Daily Deduction

from the Tax Policy Center

Retirement, Driving, Greenhouse Gases and Tax Burdens

By :: May 7th, 2014

On the Hill today…  IRS Commissioner appears before the House Ways and Means Subcommittee on Oversight to review the 2014 tax filing season and other issues facing the IRS, including a little political theater.

“Early withdrawal” is the new “rainy day.” With the economy still sluggish and joblessness high, Americans were willing to pay tax penalties to  tap their retirement accounts early. In 2011, the IRS collected 37 percent more in penalties than in 2003, as  Americans withdrew about $57 billion in retirement savings before retirement. The median size of a 401(k) was $65,300 for people older than 55. A retirement crisis may come sooner than expected.

Sunny California considers a miles-driven, not gasoline, tax. Democratic California Senator Mark DeSaulnier just introduced a bill to test a voluntary vehicle miles traveled (VMT) tax. State gasoline tax revenues are falling thanks to growing ownership of fuel efficient cars. The program might look like an Oregon effort: late last year its voluntary VMT replaced a 30 cents per gallon state gasoline tax with a 1.5 cents per vehicle mile traveled levy.

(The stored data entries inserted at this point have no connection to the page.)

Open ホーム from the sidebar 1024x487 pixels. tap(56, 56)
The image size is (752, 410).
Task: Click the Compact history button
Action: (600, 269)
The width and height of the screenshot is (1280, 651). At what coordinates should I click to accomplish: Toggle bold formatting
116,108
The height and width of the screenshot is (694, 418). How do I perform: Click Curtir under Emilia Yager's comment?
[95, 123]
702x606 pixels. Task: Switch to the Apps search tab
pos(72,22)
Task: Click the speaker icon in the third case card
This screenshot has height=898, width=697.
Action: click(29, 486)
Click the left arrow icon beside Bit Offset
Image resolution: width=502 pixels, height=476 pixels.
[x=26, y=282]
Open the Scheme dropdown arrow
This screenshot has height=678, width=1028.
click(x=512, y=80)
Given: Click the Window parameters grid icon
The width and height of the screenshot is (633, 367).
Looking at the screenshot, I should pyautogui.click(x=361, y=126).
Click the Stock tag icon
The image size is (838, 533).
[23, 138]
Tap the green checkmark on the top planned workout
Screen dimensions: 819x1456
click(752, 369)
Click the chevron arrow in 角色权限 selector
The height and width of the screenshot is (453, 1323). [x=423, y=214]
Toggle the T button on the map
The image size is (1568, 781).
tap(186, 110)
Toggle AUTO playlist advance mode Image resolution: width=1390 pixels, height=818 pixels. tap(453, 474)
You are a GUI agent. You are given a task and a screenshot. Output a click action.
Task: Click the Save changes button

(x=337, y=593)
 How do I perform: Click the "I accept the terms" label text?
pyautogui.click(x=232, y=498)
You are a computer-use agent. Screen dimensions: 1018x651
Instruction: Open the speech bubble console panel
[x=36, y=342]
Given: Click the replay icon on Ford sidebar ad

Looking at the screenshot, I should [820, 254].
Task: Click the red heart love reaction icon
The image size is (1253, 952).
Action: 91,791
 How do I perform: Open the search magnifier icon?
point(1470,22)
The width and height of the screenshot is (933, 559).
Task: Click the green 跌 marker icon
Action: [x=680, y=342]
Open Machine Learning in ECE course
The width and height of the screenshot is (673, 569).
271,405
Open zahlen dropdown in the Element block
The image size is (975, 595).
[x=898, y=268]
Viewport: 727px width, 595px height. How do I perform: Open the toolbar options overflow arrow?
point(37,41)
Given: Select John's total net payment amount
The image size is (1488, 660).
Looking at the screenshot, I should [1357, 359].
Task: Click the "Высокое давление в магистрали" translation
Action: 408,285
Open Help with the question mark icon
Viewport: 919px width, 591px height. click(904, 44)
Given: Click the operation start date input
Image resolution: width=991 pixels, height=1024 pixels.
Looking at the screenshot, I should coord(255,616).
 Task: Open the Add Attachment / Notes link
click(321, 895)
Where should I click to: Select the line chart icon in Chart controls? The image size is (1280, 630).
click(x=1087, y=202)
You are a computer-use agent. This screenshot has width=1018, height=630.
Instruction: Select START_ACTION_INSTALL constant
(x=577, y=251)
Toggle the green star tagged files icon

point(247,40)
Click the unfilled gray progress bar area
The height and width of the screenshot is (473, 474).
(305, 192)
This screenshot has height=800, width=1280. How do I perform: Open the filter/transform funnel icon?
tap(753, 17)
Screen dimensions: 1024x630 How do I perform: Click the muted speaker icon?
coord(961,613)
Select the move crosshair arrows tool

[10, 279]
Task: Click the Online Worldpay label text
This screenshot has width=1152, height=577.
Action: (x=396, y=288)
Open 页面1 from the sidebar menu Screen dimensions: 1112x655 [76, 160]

Given greenhouse gases, how about cutting to the chase—with a carbon tax? The White House released a huge report on climate change and reveals that its effects are already being felt throughout the US. The report neglects a rather obvious, if politically difficult, solution shared by TPC’s Howard Gleckman: “If you want people to do less of something, raise the price. In this case, if you want people to use less carbon-emitting fuel, tax it—a lot.”

Happy days are here again, for at least some in Missouri. The state legislature overrode Democratic Governor Jay Nixon’s veto of the state’s first income tax cut in over 100 years. Incremental cuts to the top income tax rate will begin in 2017, and will only take place if revenues continue to grow by at least $150 million over their high mark from the previous three years. About 2.5 million individuals and families will enjoy the tax cuts, with most of the enjoyment going to the wealthy.

Not so happy together in the European Union. Germany, France, Spain, Italy, Belgium, Austria, Portugal, Greece, Estonia, Slovakia and perhaps Slovenia would like a financial transaction tax on equities and derivatives starting in 2016. Their goal: Curb derivatives and encourage financial firms to bear a larger share of the tax burden. Those derivatives, by the way, take the biggest share of blame for the 2008 global financial crisis. Britain, home to Europe’s largest financial center, derides the effort as a populist measure that will harm banks’ competitiveness. Sweden and the Netherlands aren’t fans, either.